Wednesday, October 27, 2010

Exam Days

MIDTERMS = FEAR

Today is my last midterm.  Sigh, cheers, definitely going to drink some beers today. 
I can't wait to get home today from class!
For the last week and a half I have had exams looming over my head.  They linger in my head and they talk to me.  (Weird, I know, but the voices are there, I have heard them my friends)  They say things like "study or I will kick your ass", "maybe you should just quit m*ther f*cker", "I will ruin your life".  They are not nice thoughts and these tests are meaner and scarier than any education tests I took.
Rydberg's equation, Planck's Formula, The Citric Acid Cyle, The Calvin Cycle, Thylakoids, graphing quadratic functions, arcsin(sin3), tetragonal pyramidal, molecular orbits, E=MC squared
"What the f*ck did that guy just say?!?!?!!?!?!?!?" 
Exactly, welcome to my world.  Four months ago I was a teacher.  I gave exams.  I graded some of them. (Grading, not good at it, big influence on my decision to get out) I stared for hours at the internet, listened to music, did crosswords, and ate fast food for free. 
I traded all this in (I still wonder why from time to time). I will admit, I have gained a shitload of knowledge but the voices still linger, "have you studied enough", "better start that homework son", "time waits for no man, especially you retard, get off your lazy ass and pick up a book".
The voices keep me motivated in some strange way.  After all, college is like golf (which I wish I was doing everyday all day).  It is you verse the course, a survival of the fittest in a way.  As of right now I am kicking my feet and keeping afloat, but I am on the verge of going under.
I have my own voice to fight back, "I am going to whoop your ass test, prepare to die", " I am going to kick your FACE IN exam", "The price is wrong bitch!" I won't let it happen. 
These courses won't beat me but the thought is always there.  It looms like the gray clouds over CLEVELAND!

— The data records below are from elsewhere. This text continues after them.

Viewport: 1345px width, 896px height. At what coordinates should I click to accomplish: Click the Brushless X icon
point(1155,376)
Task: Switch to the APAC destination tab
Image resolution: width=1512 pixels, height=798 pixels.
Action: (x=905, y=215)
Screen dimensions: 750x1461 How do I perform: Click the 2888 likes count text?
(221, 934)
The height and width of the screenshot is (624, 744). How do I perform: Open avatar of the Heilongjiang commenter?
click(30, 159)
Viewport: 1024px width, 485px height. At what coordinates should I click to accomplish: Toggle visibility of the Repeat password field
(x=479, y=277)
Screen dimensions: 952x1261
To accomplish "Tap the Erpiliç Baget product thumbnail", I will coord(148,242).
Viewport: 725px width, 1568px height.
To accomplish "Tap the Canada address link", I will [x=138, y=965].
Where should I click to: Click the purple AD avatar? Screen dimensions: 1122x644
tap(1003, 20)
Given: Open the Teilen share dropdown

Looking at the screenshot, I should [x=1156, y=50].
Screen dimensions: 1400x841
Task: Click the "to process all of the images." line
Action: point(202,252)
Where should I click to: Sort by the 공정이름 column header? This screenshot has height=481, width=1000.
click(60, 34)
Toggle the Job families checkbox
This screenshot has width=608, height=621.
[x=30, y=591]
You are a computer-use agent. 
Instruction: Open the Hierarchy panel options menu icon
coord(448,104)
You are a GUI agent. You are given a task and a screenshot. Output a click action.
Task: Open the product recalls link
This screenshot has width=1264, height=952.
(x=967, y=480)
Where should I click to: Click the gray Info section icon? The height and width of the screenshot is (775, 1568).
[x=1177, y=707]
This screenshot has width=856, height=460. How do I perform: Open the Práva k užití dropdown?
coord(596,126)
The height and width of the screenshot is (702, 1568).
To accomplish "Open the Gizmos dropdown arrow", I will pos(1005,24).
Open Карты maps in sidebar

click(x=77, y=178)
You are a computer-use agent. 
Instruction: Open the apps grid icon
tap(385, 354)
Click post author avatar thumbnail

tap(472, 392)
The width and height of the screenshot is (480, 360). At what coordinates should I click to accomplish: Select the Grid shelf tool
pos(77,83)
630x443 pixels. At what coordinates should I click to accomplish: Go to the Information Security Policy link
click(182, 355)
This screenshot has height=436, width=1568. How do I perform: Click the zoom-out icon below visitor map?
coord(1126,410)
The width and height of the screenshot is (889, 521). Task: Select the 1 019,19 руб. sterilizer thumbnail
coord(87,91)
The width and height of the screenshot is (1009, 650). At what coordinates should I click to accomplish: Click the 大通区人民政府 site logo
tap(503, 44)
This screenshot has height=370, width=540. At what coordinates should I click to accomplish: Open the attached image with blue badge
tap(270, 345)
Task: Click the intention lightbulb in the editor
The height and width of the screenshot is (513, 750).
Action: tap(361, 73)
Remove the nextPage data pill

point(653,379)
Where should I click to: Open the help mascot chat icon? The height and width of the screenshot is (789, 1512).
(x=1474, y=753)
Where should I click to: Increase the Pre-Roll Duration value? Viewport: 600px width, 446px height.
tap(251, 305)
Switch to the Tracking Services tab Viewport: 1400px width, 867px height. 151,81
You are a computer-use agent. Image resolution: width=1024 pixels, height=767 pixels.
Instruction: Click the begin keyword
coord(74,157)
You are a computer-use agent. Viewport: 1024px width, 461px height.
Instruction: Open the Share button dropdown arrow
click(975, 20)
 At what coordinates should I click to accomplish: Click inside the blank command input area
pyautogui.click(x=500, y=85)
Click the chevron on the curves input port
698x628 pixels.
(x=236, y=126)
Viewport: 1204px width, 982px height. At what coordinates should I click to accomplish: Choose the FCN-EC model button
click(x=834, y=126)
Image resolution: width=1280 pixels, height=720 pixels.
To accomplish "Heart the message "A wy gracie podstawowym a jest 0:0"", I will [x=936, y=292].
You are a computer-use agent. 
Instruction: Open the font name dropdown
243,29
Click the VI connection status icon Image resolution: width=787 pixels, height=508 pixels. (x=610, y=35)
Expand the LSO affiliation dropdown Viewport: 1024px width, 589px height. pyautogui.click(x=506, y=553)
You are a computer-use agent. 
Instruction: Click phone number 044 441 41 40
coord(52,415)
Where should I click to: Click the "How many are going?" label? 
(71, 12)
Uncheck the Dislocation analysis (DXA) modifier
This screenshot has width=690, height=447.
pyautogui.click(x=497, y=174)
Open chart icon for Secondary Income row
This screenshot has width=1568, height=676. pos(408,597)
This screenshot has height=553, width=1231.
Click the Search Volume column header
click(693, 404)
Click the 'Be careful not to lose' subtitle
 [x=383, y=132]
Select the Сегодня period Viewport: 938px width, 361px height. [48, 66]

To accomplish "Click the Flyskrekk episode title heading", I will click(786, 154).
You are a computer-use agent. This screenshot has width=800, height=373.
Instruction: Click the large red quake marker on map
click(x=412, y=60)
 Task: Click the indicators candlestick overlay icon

Time to get out of here and head to the library.  Thank god for beer, Ice down the 12 pack Martha, DADDY IS THIRSTY!

1 comment:

  1. Schellhause..... Comedy. Way to be man enough to realize you were done in the classroom. I too have visions of getting out the teaching game. I just hope that my books don't talk nearly as much trash to me. Keep chasing. I'll be proud to call to "Doctor" in the near future.